There was sufficient evidence from which the trial justice could make these findings of fact. *205He further found that had the defendant been informed of the full status of the plaintiff’s prior medical history, it would not have issued a policy of insurance because of the increase of risk and loss involved.
There is nothing in this report to indicate that the plaintiff did not understand the application, or that he was influenced by any agent of the defendant to give incomplete or untrue information. In fact, the application shows that he represented his answers to be true and complete.
Further evidence was offered at the trial that at a later date the plaintiff had reviewed the application and found the answers to be correct and complete.
Many cases have held that whether or not a misrepresentation in an application for an insurance policy was made with intent to. receive, is a question of fact. See Schiller v. Metropolitan Life Ins. Co., 295 Mass. 169. Sullivan v. Metropolitan Life Ins. Co., 342 Mass. 649, 650.

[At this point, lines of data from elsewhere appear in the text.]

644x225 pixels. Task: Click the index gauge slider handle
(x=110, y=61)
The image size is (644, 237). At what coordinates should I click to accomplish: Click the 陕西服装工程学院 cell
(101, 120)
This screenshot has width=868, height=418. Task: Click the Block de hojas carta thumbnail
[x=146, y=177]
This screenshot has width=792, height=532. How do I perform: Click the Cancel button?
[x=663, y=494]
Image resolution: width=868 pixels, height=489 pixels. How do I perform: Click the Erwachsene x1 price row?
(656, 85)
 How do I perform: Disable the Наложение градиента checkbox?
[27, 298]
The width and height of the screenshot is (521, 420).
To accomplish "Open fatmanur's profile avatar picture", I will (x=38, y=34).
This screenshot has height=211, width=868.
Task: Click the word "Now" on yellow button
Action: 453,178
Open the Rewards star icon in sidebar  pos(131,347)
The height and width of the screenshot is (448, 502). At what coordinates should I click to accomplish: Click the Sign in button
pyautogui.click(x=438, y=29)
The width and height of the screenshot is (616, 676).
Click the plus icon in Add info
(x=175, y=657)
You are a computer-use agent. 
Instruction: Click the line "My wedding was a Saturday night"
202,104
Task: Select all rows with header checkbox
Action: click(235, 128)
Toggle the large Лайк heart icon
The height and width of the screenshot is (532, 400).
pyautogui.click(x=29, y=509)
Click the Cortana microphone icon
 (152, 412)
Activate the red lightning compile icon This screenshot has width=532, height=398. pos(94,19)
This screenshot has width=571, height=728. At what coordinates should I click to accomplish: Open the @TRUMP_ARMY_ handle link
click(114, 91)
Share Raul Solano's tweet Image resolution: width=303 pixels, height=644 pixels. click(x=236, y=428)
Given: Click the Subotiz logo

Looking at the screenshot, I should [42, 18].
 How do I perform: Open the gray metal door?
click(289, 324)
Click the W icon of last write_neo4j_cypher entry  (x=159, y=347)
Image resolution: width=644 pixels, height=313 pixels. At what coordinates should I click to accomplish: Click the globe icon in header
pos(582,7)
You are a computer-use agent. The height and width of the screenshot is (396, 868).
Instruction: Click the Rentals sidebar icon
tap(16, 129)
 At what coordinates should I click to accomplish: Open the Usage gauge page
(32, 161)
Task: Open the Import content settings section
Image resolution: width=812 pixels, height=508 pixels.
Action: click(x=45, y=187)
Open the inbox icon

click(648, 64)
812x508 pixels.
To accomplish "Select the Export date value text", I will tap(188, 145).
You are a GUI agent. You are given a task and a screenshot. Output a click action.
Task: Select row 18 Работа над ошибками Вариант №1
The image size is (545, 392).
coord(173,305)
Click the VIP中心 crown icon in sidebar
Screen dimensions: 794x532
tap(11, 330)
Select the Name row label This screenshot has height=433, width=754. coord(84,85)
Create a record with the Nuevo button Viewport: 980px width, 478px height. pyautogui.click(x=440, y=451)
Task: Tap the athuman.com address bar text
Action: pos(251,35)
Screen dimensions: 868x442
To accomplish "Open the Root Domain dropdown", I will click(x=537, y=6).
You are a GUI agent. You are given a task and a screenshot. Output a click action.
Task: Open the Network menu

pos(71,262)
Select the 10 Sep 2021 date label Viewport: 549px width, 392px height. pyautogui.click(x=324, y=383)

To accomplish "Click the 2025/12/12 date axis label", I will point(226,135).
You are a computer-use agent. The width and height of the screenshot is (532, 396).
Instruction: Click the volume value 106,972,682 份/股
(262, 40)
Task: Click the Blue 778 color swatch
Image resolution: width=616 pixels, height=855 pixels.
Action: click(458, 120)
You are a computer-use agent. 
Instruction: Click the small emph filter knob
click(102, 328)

The trial justice had before him the plaintiff and the defendant’s witnesses. He had the responsibility to determine their veracity. His conclusions and findings of fact cannot be said to be wrong. We agree with the defendant that the court having found as a fact that the plaintiff perpetuated a fraud upon the defendant, he should not be allowed to benefit from his wrongdoing.
*206There being no prejudicial error, the order is report dismissed. Report dismissed.